Fri, 04/27/2007 - 7:31pm Permalink
Anonymous (not verified)

When Fox bowed to pressure from the US to veto the will of his own people to decriminalize, what was his incentive? He was leaving office shortly after, so what did he care what the US gov't wanted? He must've gotten a bribe of some sort... maybe some smart reporter could track it down. What's he doing now? Probably a consultant for some big pharma or prison business funded by our gov't.

Sat, 04/28/2007 - 8:47am Permalink
Anonymous (not verified)

all drugs must be legal, not just cannabis. Honestly, it's absurd. All these NORMLies need to learn a thing or two about other drugs, particularly the so-called hardest drugs like heroin. Heroin=diamorphine=indistinguishable subjectively from morphine, or oxycodone. When they gave you morphine or oxycodone (percocet) in the hospital, did you go crazy or get a disease?

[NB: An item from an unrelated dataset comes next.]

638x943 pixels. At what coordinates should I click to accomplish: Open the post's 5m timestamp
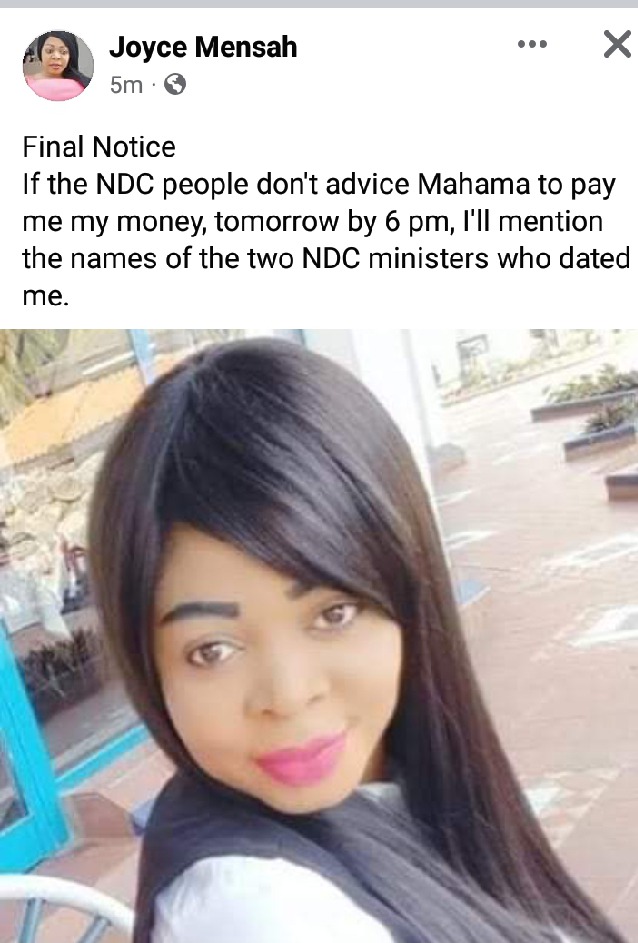[x=126, y=85]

Disease and OD's do occur in users of other drugs, but not 'cause of the drug -- if you're forced into a desperate life, you take risks, and if you don't know the purity of your drugs, you have to take a risk simply to lose. Voila -- death. Doesn't need to be that way.

I say we start by legalizing the drug that has been in use the longest: morphine. And it's close (subjectively indistinguishable) cousin, diamorphine, aka heroin.

It makes sense for another reason: more adults in developed countries have taken an opiate than any other type of psychoactive drug that is currently illegal for "recreational" use.

Hey, wait, we don't have to start with any particular drug -- let's revert back to the default in one fell swoop, without dividing the legalization troops into camps about which drug is least harmful (try quantifying that meaningfully -- actually don't, my point was it's a waste of time, Mr. Freaky-nomics). Let's LEGALIZE EVERYTHING NOW.

How funny that Mexico wants the US to legalize -- why not set a good example themselves? Oh yeah, cause this nation of hypocrites that won't legalize the drugs it uses (I know some of these assholes myself, I love em, but they're assholes) won't stop buying their drugs and feeding their murderous cartels bellies.

If we won't do it because it's Right, and if we won't do it for God's sake (or the sake of what God would do if he existed, for you atheists), and if we won't do it cause America's the land of the free and we'll never be free until we have the very basic "right" (we already have the Right, we just have to deal with the wrong laws) to control our body with simple pharmaceuticals, then, finally, LET'S DO IT FOR MEXICO!

After all, we've been so hospitable to the kindly hardworking Mexicans who've visited us, and, after all, they've been selling us our unjustly illegal plant extracts all these years, I'm sure we'll bow to their request.

Not till America grows a soul, unfortunately.